**What is expected:**
Please show all lines of the records that include "computer".
*** Opening Record excerpts ***
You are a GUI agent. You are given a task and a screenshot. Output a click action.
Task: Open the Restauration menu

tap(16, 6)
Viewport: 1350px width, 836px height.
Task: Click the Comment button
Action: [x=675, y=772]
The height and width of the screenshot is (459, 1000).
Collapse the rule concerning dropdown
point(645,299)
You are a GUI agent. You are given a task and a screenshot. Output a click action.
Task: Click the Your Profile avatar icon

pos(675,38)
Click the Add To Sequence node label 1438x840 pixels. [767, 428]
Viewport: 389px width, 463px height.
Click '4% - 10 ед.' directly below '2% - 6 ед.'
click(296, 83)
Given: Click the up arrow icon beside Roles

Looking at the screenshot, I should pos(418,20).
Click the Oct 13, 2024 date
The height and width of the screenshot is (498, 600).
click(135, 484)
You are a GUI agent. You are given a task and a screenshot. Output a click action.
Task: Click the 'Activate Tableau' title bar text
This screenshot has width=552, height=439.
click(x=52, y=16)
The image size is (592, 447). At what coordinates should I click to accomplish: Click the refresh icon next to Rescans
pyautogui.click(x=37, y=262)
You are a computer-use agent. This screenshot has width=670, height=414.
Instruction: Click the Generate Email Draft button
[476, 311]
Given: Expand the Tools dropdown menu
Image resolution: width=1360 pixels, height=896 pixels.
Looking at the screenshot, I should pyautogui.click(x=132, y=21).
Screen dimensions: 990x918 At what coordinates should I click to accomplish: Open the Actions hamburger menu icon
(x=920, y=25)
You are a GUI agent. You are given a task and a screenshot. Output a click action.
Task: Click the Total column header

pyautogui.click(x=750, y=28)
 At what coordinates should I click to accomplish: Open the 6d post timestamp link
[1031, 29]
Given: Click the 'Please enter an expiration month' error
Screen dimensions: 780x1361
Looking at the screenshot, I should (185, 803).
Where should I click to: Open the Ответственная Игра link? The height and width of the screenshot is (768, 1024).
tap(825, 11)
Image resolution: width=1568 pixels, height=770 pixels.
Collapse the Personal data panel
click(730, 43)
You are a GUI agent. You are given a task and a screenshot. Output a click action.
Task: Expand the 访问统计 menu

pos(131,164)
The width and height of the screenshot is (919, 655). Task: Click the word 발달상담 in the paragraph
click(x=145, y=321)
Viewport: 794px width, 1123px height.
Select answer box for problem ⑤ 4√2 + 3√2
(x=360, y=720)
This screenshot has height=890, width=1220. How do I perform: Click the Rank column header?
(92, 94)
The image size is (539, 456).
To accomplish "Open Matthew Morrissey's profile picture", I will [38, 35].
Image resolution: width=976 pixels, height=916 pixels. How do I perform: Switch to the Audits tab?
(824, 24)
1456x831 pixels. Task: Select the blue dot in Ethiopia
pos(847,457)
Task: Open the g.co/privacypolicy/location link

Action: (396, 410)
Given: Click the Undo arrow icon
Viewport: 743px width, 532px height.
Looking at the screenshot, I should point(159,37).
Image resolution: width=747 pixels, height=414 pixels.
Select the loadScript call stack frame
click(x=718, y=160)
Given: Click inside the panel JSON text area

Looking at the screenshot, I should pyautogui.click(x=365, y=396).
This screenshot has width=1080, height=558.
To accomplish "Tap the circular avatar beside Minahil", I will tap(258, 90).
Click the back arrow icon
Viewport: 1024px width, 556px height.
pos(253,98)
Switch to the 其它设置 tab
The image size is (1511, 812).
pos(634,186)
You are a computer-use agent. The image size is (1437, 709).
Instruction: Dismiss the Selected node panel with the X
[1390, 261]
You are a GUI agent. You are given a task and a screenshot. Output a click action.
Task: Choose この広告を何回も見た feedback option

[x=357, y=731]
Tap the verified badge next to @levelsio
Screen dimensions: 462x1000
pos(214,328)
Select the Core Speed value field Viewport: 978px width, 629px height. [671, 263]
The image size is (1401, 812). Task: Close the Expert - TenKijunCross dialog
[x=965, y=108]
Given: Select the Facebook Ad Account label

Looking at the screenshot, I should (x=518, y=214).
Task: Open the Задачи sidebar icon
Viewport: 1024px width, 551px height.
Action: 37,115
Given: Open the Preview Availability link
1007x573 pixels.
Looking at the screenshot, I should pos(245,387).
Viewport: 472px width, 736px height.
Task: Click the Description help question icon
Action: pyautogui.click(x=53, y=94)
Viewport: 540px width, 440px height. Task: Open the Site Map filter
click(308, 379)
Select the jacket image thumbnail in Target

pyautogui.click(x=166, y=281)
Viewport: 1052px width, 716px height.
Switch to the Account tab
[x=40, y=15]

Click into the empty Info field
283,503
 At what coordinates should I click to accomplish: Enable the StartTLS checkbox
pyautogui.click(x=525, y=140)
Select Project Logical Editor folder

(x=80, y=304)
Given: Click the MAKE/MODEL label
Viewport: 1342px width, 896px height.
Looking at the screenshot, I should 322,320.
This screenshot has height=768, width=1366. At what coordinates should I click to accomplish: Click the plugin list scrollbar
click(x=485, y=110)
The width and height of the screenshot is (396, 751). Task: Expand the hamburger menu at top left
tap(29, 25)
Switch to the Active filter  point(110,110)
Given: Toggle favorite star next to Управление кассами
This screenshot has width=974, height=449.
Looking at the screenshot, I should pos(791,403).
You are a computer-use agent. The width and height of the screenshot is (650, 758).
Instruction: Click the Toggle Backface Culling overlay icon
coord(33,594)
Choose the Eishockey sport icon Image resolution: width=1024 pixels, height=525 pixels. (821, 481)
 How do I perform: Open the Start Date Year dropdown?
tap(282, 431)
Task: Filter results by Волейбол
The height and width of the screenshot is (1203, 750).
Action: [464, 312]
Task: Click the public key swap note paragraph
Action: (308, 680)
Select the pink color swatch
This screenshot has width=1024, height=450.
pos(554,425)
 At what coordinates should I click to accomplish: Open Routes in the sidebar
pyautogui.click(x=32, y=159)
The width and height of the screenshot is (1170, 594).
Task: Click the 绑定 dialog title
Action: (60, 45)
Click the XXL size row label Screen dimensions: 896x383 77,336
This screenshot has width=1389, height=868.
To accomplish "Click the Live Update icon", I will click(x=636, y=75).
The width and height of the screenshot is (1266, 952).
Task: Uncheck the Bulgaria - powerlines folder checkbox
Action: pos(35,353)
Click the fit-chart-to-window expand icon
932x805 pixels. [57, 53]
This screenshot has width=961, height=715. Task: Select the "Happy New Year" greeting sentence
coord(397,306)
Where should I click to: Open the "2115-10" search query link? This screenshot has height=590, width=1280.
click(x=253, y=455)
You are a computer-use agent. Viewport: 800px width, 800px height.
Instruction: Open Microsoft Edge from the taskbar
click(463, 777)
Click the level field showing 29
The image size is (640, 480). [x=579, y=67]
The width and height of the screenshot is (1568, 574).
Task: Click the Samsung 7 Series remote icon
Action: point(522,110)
*** Closing Record excerpts ***
**Solution for this task:**
You are a computer-use agent. This screenshot has width=670, height=414.
You are a computer-use agent. The image size is (1437, 709).
You are a computer-use agent. The width and height of the screenshot is (650, 758).
You are a computer-use agent. Viewport: 800px width, 800px height.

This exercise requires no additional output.